Da pittore posso dire che, ormai, ipotizzare il solito artista medievale che si mette a realizzare la finta Sindone (come fa Borrini nell’intervista di Piana a Radio Vaticana, e come già altri studiosi, in passato, si sono espressi) , è veramente anacronistico: perchè anzitutto, per esprimere opinioni di questo tipo, è necessario conoscere almeno l’ABC del pensiero visivo, che si compone di stili unici in tempi diversi della storia; mentre il linguaggio dell ‘arte, in realtà è più preciso della matematica, oltre ad essere visibilmente inequivocabile. Ad esempio, gli antichi egizi raffiguravano in pittura i corpi frontali, ma con visi e arti posti di profilo (visione distorta della realtà e molto innaturale per noi, ma assolutamente realistica per la loro verità estetica). Qualche migliaio d‘anni dopo, vediamo soluzioni in realismo prospettico con le straordinarie figure in architetture dipinte di epoca rinascimentale (1500); ancora diverse, poi, facendo un passo indietro, sono le icone e pitture medievali del 1200-1300, fatte di linee e colori timbrici,a prospettiva acerba. Ebbene, se appunto in questo Medioevo ci fosse stato un genio di chiaroscuro senza linee, di alone appena percettibile e tridimensionale , molte altre opere avrebbe realizzato, non solo questa pretesa falsa Sindone; e sarebbe emerso in anticipo come un genio rinascimentale, leonardesco!
E cosa possiamo dire, poi, della macchia , dovuta al sangue della ferita al costato, che, sempre nell' uomo della Sindone, forma una sorta di cintura nella regione lombare, macchia giudicata da Borrini e Garlaschelli “totalmente irrealistica” e somigliante “a un segno fatto in modo artificiale”?

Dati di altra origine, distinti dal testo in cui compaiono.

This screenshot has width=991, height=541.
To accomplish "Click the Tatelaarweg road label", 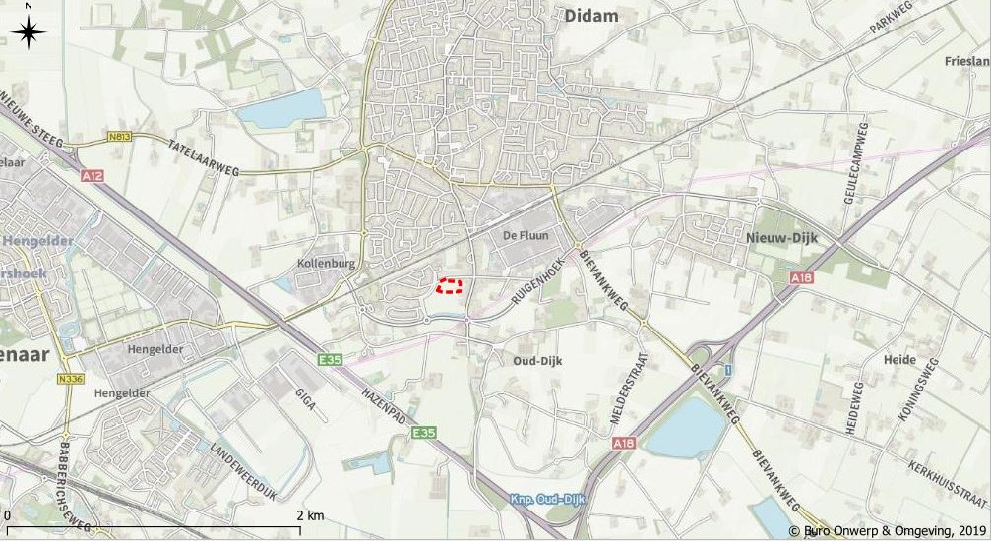I will click(x=204, y=157).
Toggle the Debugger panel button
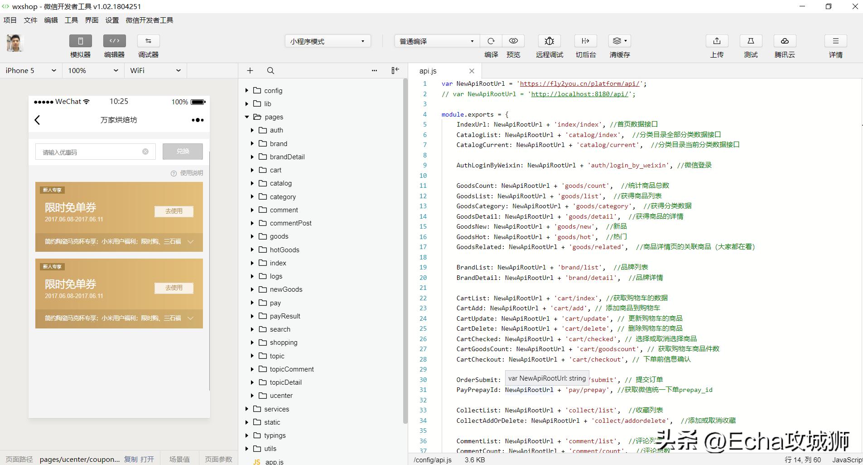Image resolution: width=863 pixels, height=465 pixels. click(148, 41)
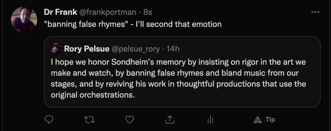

La grande traccia ai reni effettivamente è un bel punto interrogativo. Ma perchè il pittore falsario avrebbe dovuto inventarsi tale macchia se effettivamente risultava difficile da dimostrare? Solo per complicarsi la vita? Sarebbe stato molto più logico che questo presunto pittore si attenesse ai Vangeli, con le sole ferite di mani, piedi, sulla testa (dovute alle spine) e la trafittura del costato: oltre ai segni della flagellazione. Direi, allora, che questa grande traccia alle reni è, invece, tra le più straordinarie prove della veridicità del sacro telo, la più eloquente verità sull‘uomo della Sindone.
Conclusioni possibili, Professoressa, sia da studiosa che da credente?
Direi che l’accanimento scientifico dagli anni 70 ad oggi sulla Sindone, periodicamente riemergente, è improprio per più motivi. Il primo – parlo, qui, ovviamente da credente - è che, fondamentalmente, Dio il Creatore assoluto ed eterno, intanto realizza ciò che vuole come vuole. Secondo punto, noi esseri umani, che siamo sue creature, realizziamo per come meglio possiamo. Terzo punto – qui, invece, parlo in un' ottica laica - se siamo credenti, atei o agnostici, guardiamo un corpo colpito, ferito, dissanguato e l'avvolgiamo in un telo, questo, indipendentemente dal nostro orientamento di pensiero, lascia macchie terrifiche e inguardabili. Quarto punto, poi, la Sindone ha impronte bellissime, auliche e altamente estetiche. Quinto, infine, in sintesi potremmo dedurre – sempre da credenti - che, in questa vicenda, non può essere altrimenti se non che Dio, per come ha voluto, si è impresso specularizzandosi in modo acheropita e bellissimo, aldilà della logica dimostrativa scientifica.